Visualization tools aid in the understanding of massively parallel, MIMD computations. They are useful both at the application level where data visualization allows the user to better understand simulated, real world phenomena and at the programming level where program animation enables the user to better understand the behavior of his/her code. At either level, however, visualization tools running on MIMD architectures must contend with the effects of asynchronous execution.

Processes in an asynchronous computer system execute without the benefit of a global clock; instead they have their own local clocks which are not mutually synchronized. As a result, it is not always possible to determine the order of events executed by different processes. The temporal ordering of events in a parallel, MIMD computer system is a partial order, not a linear order. Animation systems, however, are constrained to sequential, frame-by-frame depictions and therefore they must impose a linear ordering on events. But what if this ordering does not match the programmers expectations? Is the resulting anomaly an artifact of the visualization tool or is it a misunderstanding of the real world phenomena or is it the symptom of a program bug?

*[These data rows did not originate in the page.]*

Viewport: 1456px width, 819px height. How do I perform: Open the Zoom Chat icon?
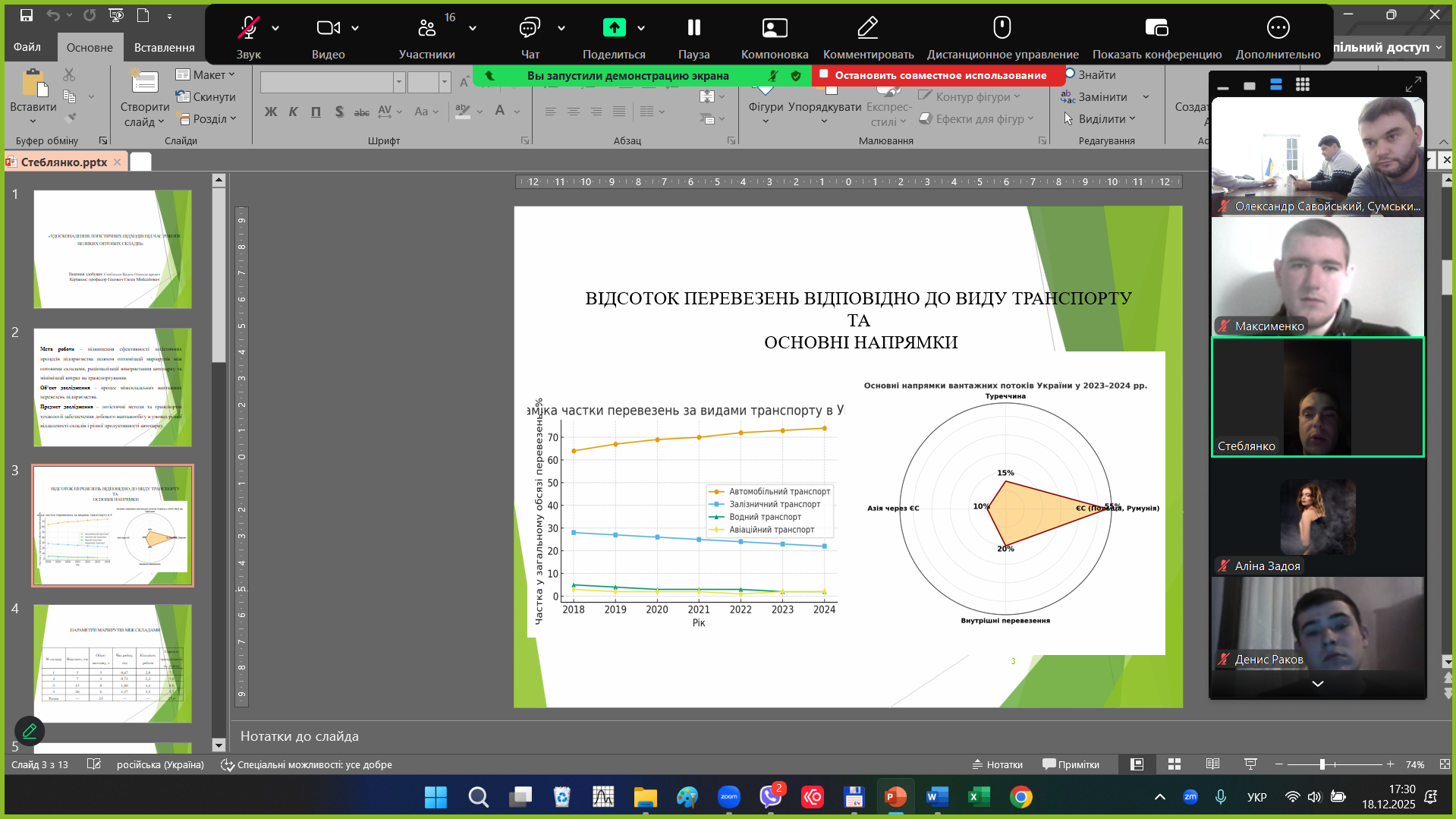tap(530, 29)
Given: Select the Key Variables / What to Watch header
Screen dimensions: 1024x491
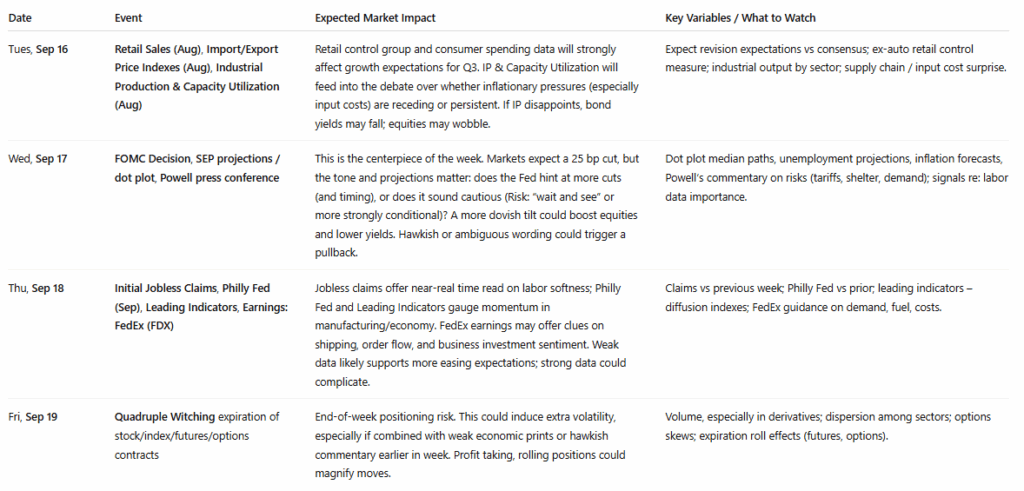Looking at the screenshot, I should [x=744, y=19].
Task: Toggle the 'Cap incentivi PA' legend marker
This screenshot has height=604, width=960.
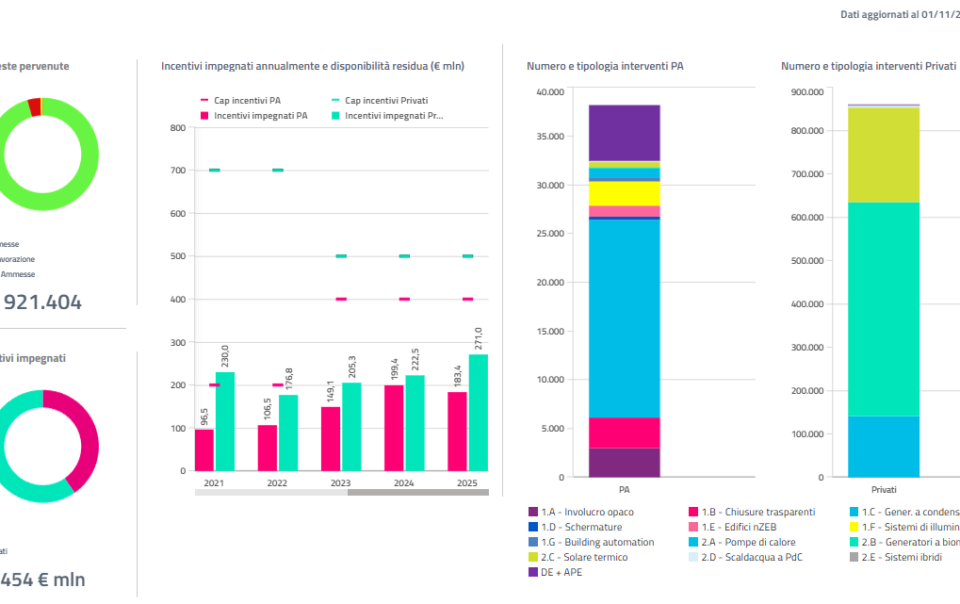Action: tap(205, 101)
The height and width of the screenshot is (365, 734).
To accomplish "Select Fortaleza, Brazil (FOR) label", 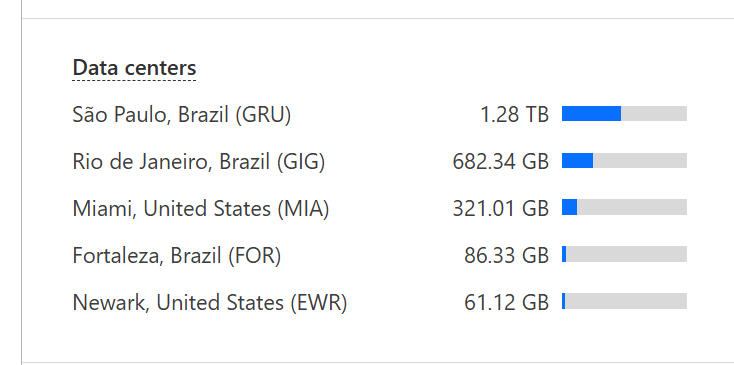I will (x=176, y=255).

To date, our work has focused on program animation tools designed specifically for use in debugging for correctness.gif We have developed techniques that manipulate logical time in order to produce coherent animations of parallel program behavior despite the presence of asynchrony. Our techniques ``interpret'' program behavior in light of user-defined abstractions and generate animations based on a logical rather than a physical view of time. If this interpretation succeeds, the resulting animation is easily understood; if it fails, the programmer can be assured that the failure was not an artifact of the visualization. Here we demonstrate that these techniques can be more generally applied to enhance the visualization of data as it is manipulated by parallel, MIMD computations.

We begin, in Sections 2 and 3, by defining our techniques in their original context, that is, within systems for program animation. In Section 4, we demonstrate their utility in the more general context of data visualization. In Section 5, we present our conclusions.